Grief can trigger depression, and depression is an ugly, ugly disease. Combined with suicidal thoughts, it can be deadly. It's not a matter of willpower or positive thinking. The depressed person is sick. And while you MIGHT get better on your own, you improve your chances astronomically if you get help. So talk to people about your pain. Don't try to hide it, where it can fester. Be angry and hurt out loud. They may recommend medication. Get a second professional opinion if that worries you, but don't rule it out right away.

Of the people who contacted me about suicide, most were not considering it for themselves, but were picking up the pieces after someone else had, and the death of Robin Williams brought those old feelings back to the surface. But in case someone with those thoughts is reading this...

Don't do it. Please. I KNOW that it doesn't seem like it right now but this world needs you. Your actions matter, and can hurt the people you care about it ways you can't even consider right now. It could even kill them. So put it off. Get help. Speak to the ones you love and LISTEN when they talk back to you. Don't hide your pain but show it, make it so it can't be ignored. Because Hope is contagious, too. If you can beat your depression, you may be the hope that allows someone else to beat theirs, and then they can help someone else, etc.

If you are considering suicide, please click this link. It is to a chat with the Suicide Lifeline and someone can talk to you to help you. Don't wait. If you don't think you're worth it on your own, think of those around you. Because killing yourself WILL hurt them. 
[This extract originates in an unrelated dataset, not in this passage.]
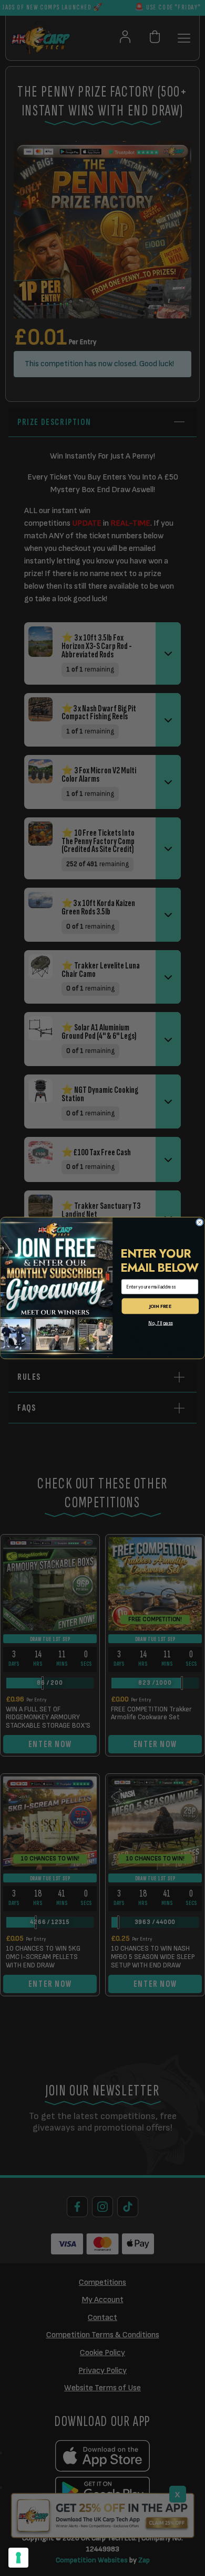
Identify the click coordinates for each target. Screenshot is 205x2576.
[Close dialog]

And if you need, you can write me. 

1 comment:

  1. Thank you. These were all things that helped me when my father committed suicide. I'm sure it's been put down in words before, but I haven't seen it. I didn't go looking in books and pamphlets, or therapists to deal with my feelings, so maybe it's pretty standard grief counselling. Because you've put it all here so neatly, it's now available to anyone who might be uneasy about seeking the help I mentioned. One thing I noticed most, when my dad died, is that people say the same things to the child when parents get divorced. "It wasn't your fault." "Your dad/mom loved you and was very proud of you." These are doubts that never crossed my mind. Well, in a small part I do feel like my words may have been the push he needed to make that choice. I didn't tell him to kill himself, but I offered him solutions to every problem other than his emotional pain. I looked at the handful of problems he listed off (job, money, ex-girlfriend, school, debt), and overlooked the line "I'm alone." I wasn't raised to help that. Whenever I had problems, I'd get the suck-it-up lecture on how to dig myself out of the rut in the most logical way possible, and that's all the help I knew to give. Well, it didn't work. But I understand that none of that was going to help, and because he was always going to need medication and therapy, this wasn't a problem that would ever go away. It would always have been a possibility for him, and even if I'd helped him out that time, it wouldn't be the last. It's a tall order for one person to carry the responsibility as life support. I was in no position to be that support for anyone, barely myself. I spent some time being mad at him for reasons I'm sure he was mad at himself in the moments leading up to his death, but they never warranted suicide, so I forgave those things. Now, it's just a thing that happened in my past, but an experience that gave me many hours of thought. I share this experience whenever I can. It's grim, but it's okay to be grim. You need to be grim, and like you say, people don't like to see you that way and will try to cheer you up to take your mind off it. Can't keep grief in a Tupperware bowl.